Amnesty International says Bahrain crisis no better than when 2011 Formula 1 grand prix was cancelled

Amnesty International claims the situation in Bahrain has not improved since the 2011 grand prix was cancelled - and says Formula 1 risks being used as a political tool by allowing next weekend's race to go ahead

After weeks of debate and controversy, the FIA announced on Friday that there was no reason why the 2012 Bahrain GP could not take place as scheduled on 20-22 April.

But human rights group Amnesty released a briefing on the Bahrain situation later in the day, in which it accused the Gulf state's government of trying to present an image of change rather than tackling its issues, and suggested F1 was a factor in this process.

"In recent months, the Bahraini authorities have become more concerned with rebuilding their image and investing in public relations than with actually introducing real human rights and political reforms in their country," said the Amnesty statement.

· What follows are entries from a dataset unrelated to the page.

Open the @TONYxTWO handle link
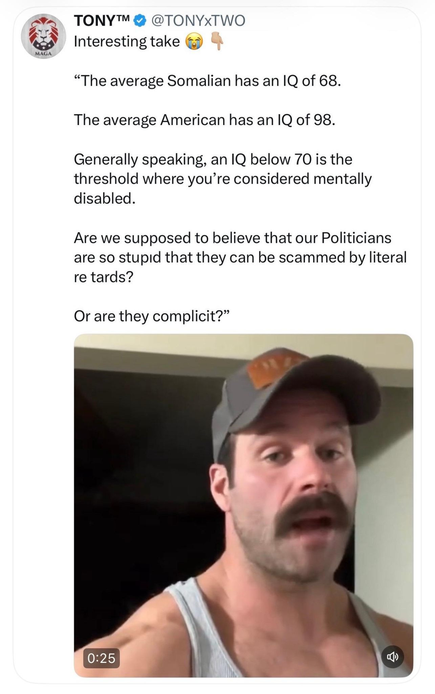The width and height of the screenshot is (435, 694). [198, 21]
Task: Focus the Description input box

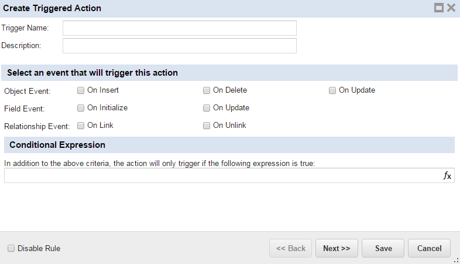Action: click(x=179, y=46)
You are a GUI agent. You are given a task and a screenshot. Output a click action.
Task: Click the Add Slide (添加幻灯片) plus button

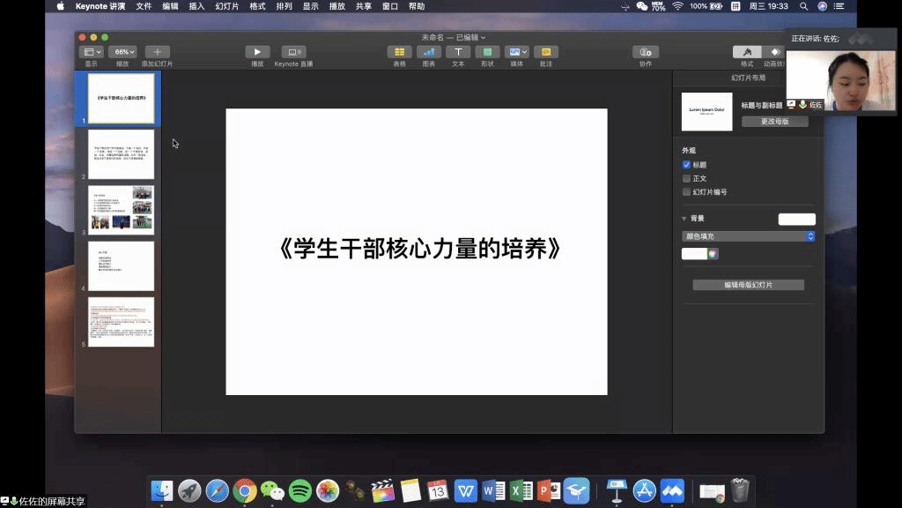coord(158,52)
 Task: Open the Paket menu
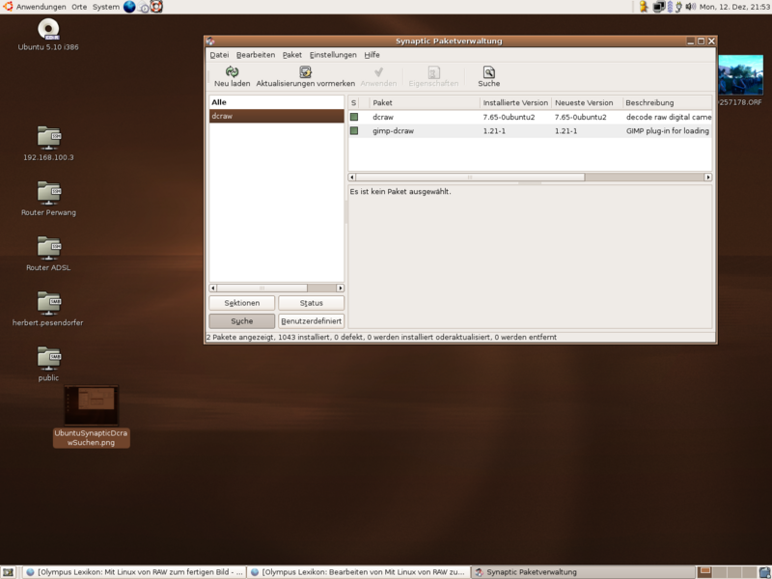click(292, 55)
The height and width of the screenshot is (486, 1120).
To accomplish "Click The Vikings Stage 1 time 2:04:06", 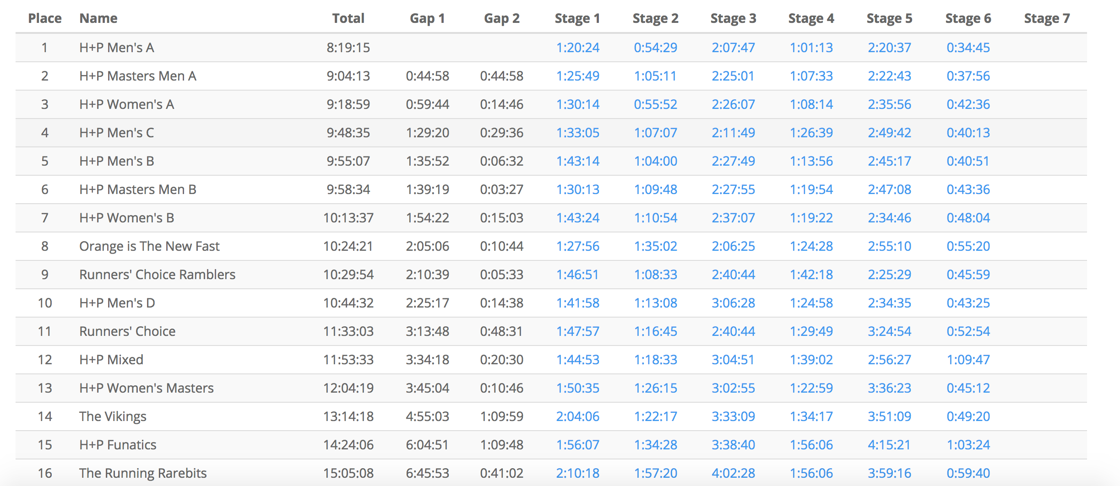I will tap(577, 416).
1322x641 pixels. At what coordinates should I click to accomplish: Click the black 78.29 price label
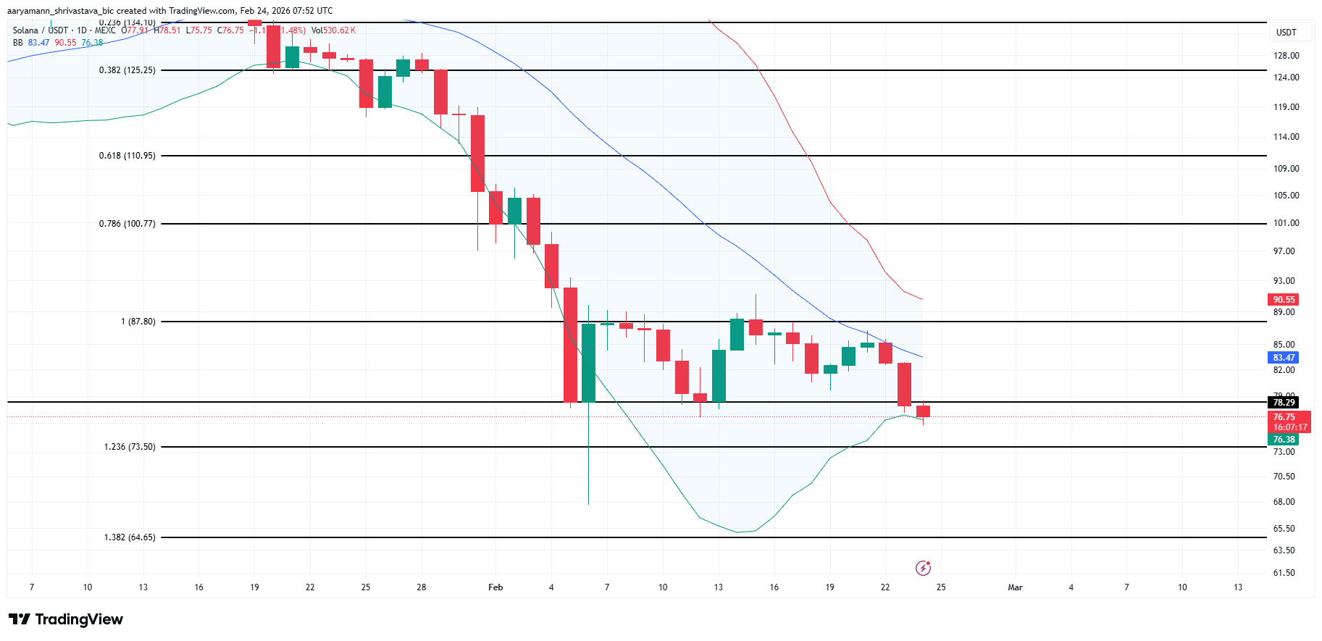tap(1284, 403)
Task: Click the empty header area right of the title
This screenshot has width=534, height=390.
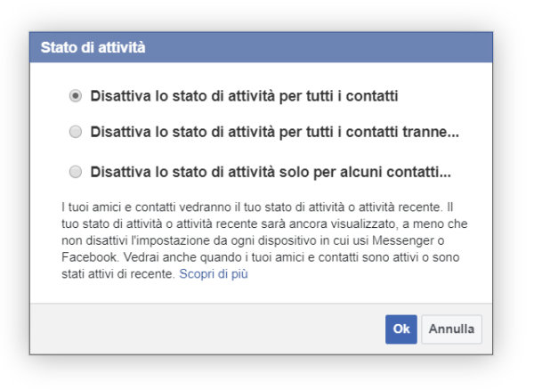Action: (x=356, y=48)
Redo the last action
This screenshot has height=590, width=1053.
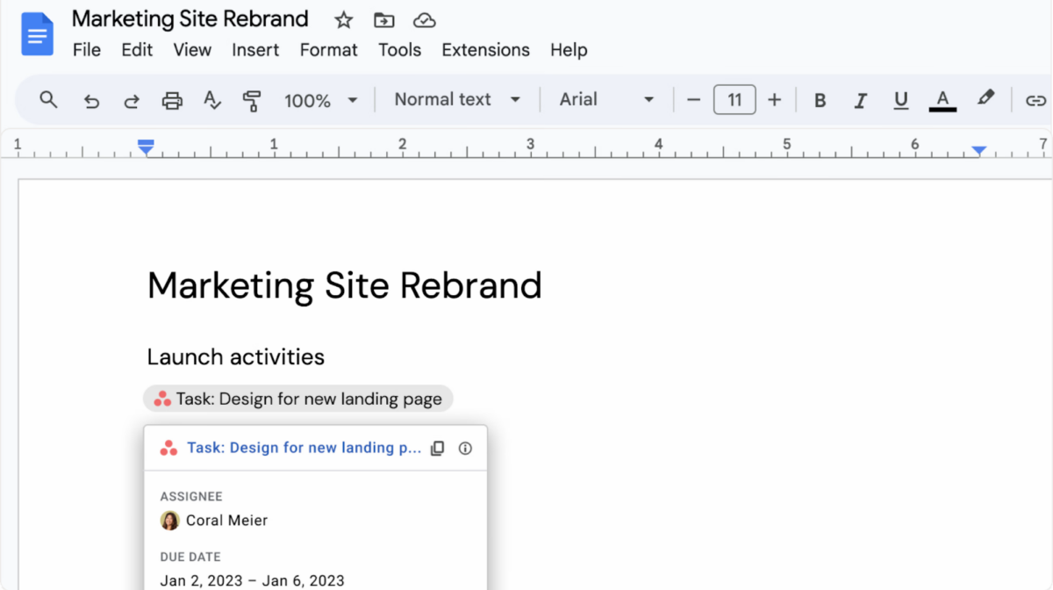pyautogui.click(x=131, y=99)
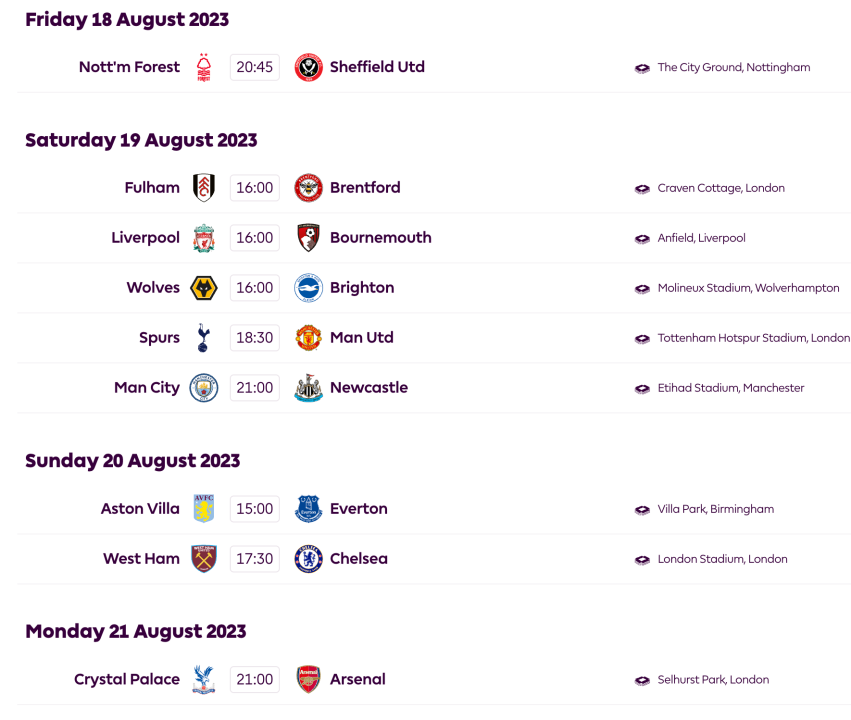Click the Newcastle club badge
851x720 pixels.
[x=309, y=388]
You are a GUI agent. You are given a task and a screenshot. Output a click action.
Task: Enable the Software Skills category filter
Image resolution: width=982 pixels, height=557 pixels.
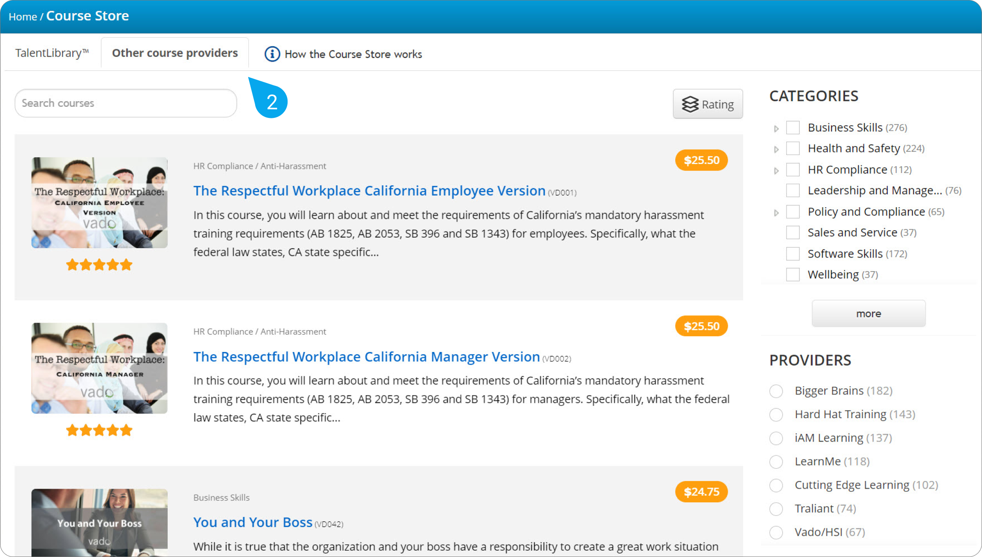point(793,254)
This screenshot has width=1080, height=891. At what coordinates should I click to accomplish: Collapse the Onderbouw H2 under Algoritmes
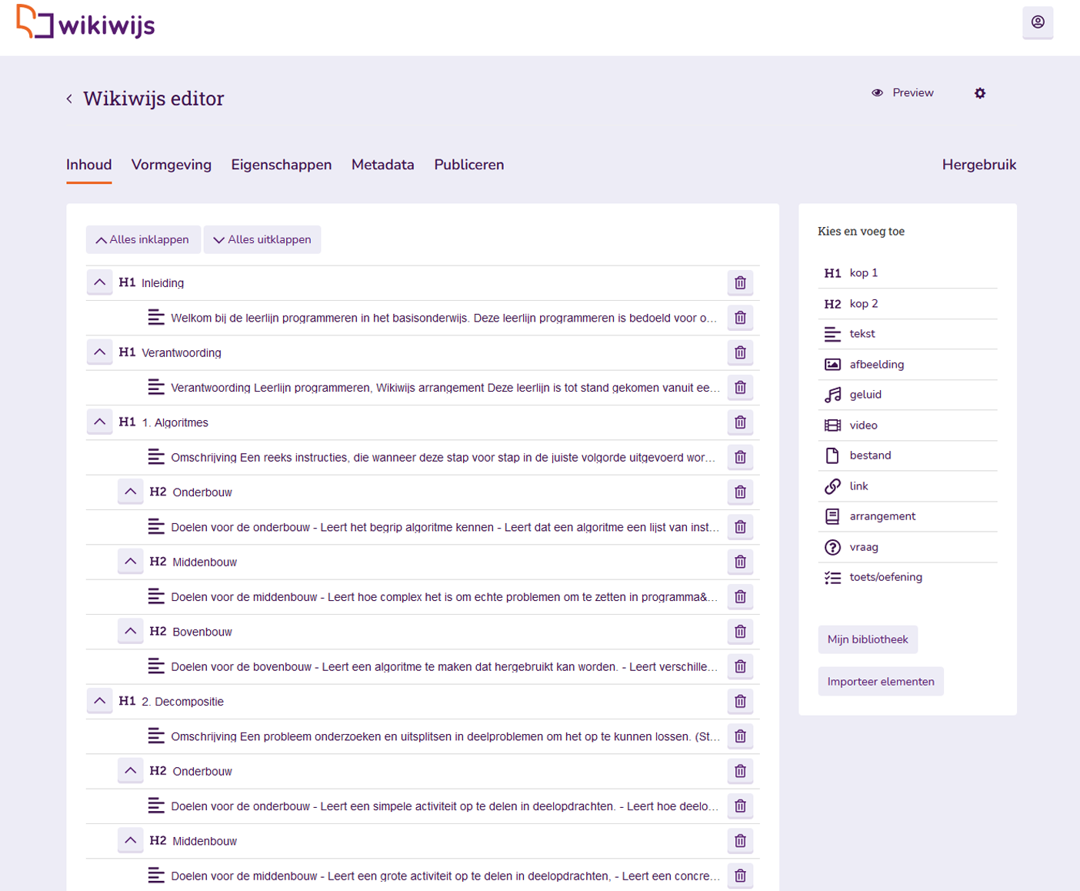(x=130, y=492)
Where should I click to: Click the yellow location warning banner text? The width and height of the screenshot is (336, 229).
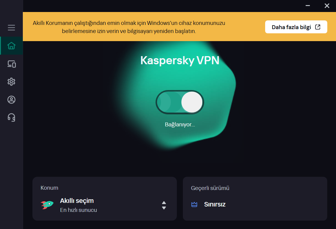(129, 27)
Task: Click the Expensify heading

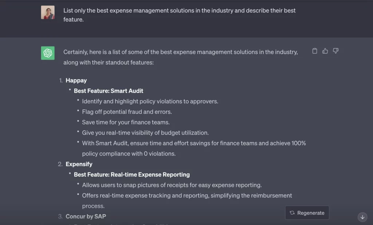Action: click(x=79, y=164)
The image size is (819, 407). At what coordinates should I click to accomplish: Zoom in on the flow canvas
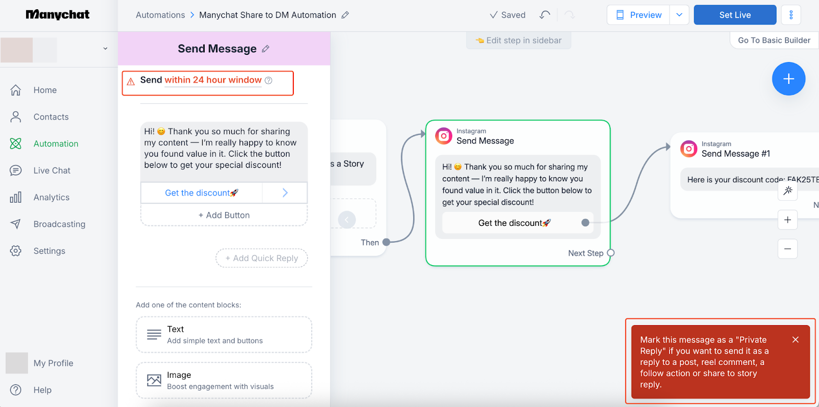[x=788, y=220]
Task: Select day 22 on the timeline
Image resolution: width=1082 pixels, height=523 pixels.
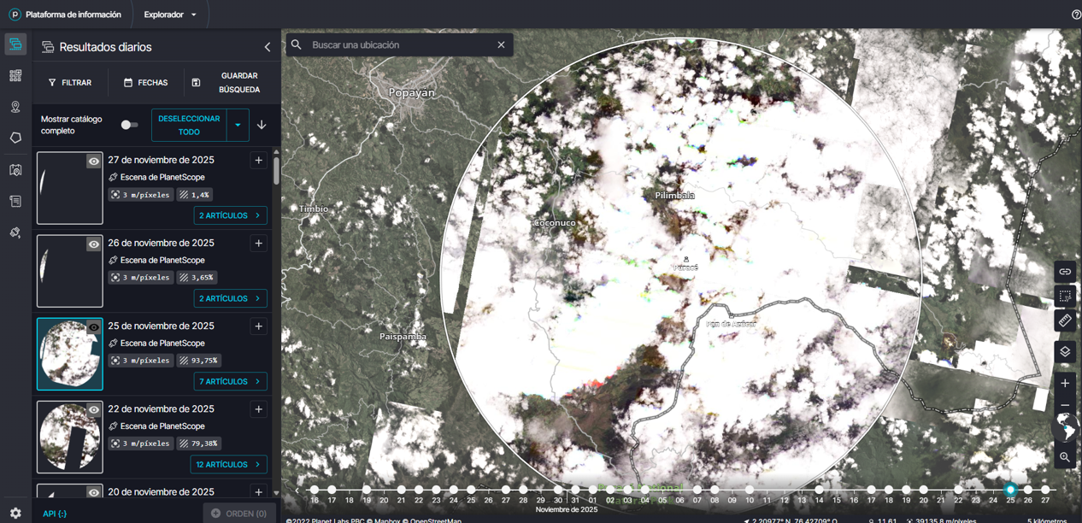Action: click(958, 491)
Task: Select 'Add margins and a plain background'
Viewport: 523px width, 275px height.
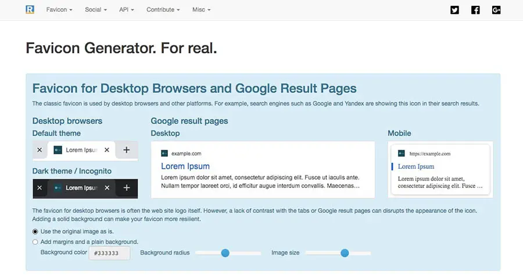Action: tap(35, 241)
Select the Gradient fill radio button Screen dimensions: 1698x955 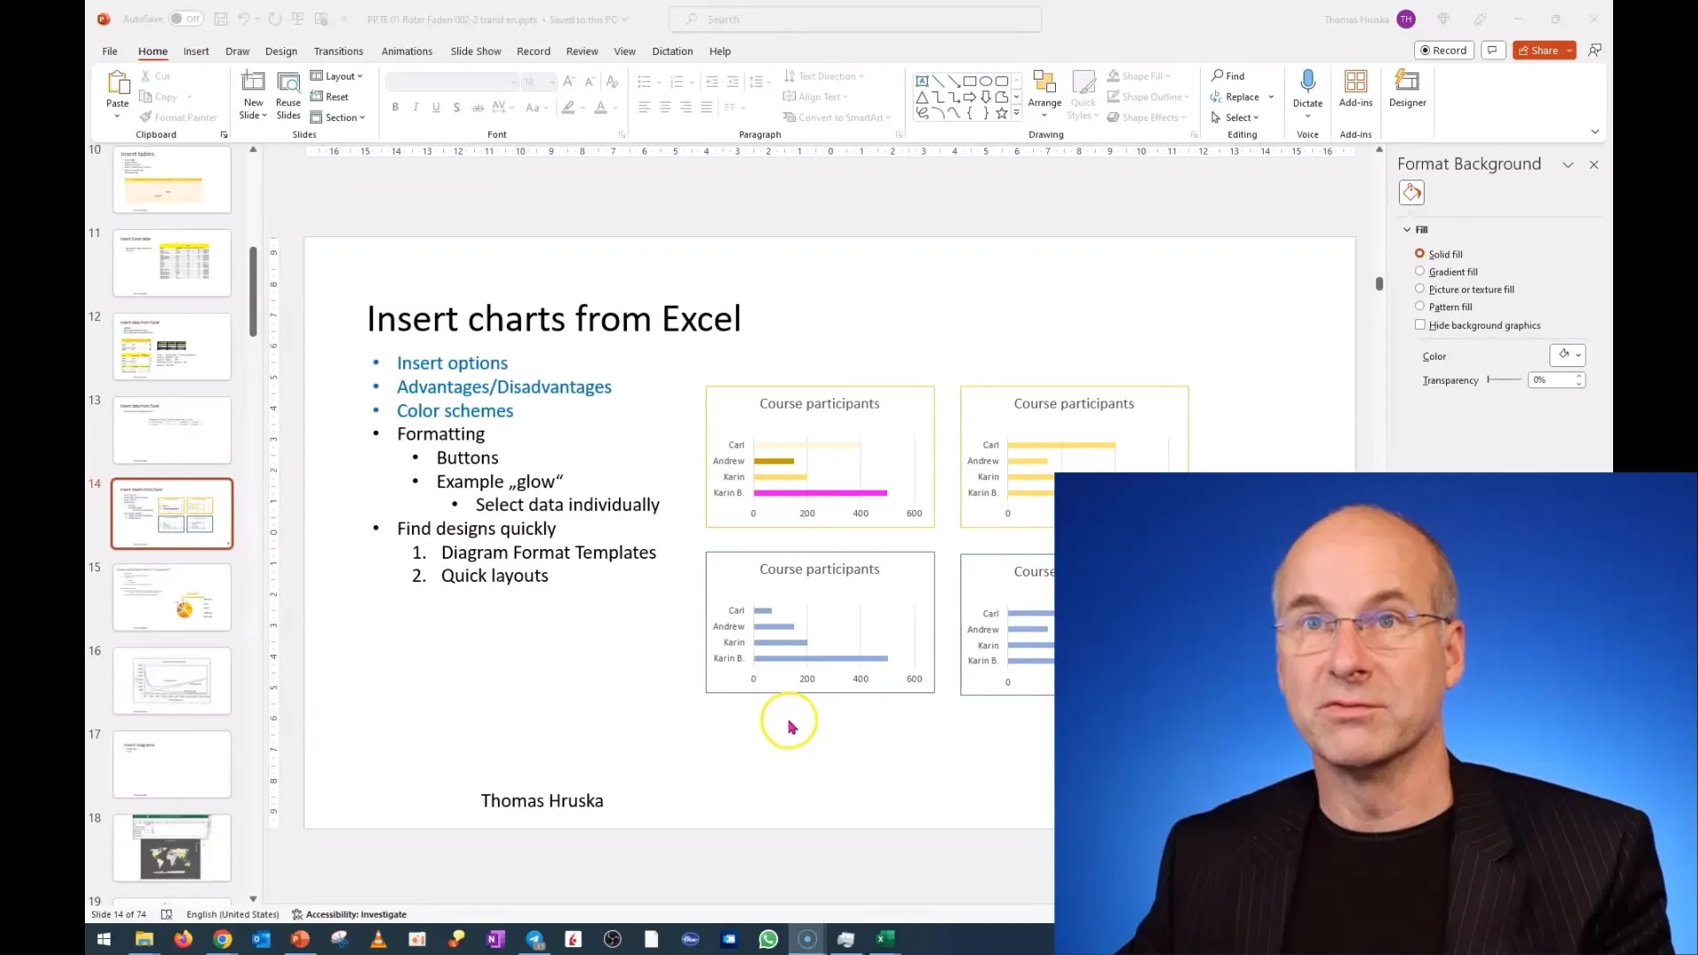pyautogui.click(x=1420, y=271)
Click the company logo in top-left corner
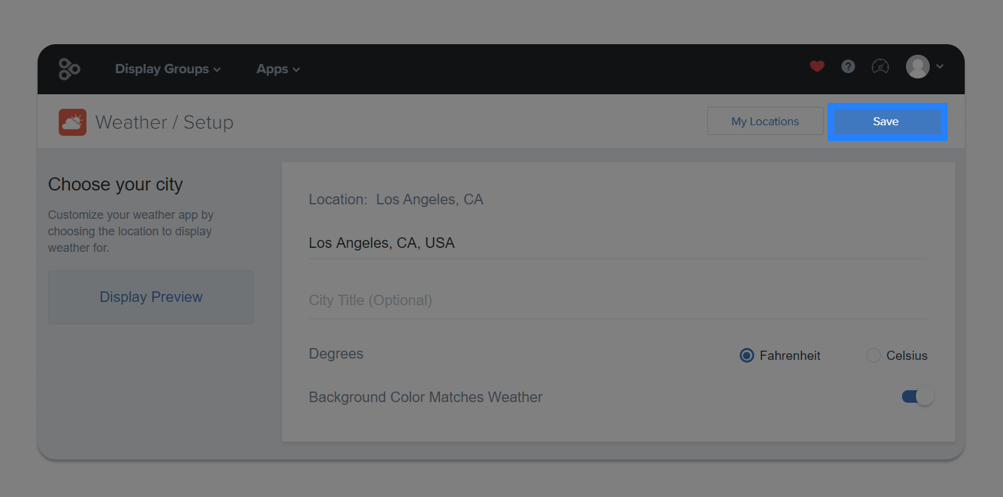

"Indeed, for the authorities, much is at stake. They are keen to portray Bahrain as a stable and secure country in order to stave off international criticism. But as the country prepares to host the Formula 1 grand prix on 20-22 April, after the event was cancelled last year in response to the instability in the country, daily anti-government protests continue to be violently suppressed by the riot police that uses tear gas recklessly and with fatal results. Acts of violence by some protesters against the police have also considerably increased in the last three months.

"Holding the grand prix in Bahrain in 2012 risks being interpreted by the government of Bahrain as symbolising a return to business as usual. The international community must not turn a blind eye to the ongoing human rights crisis in the country. The government must understand that its half-hearted measures are not sufficient - sustained progress on real human rights reform remains essential."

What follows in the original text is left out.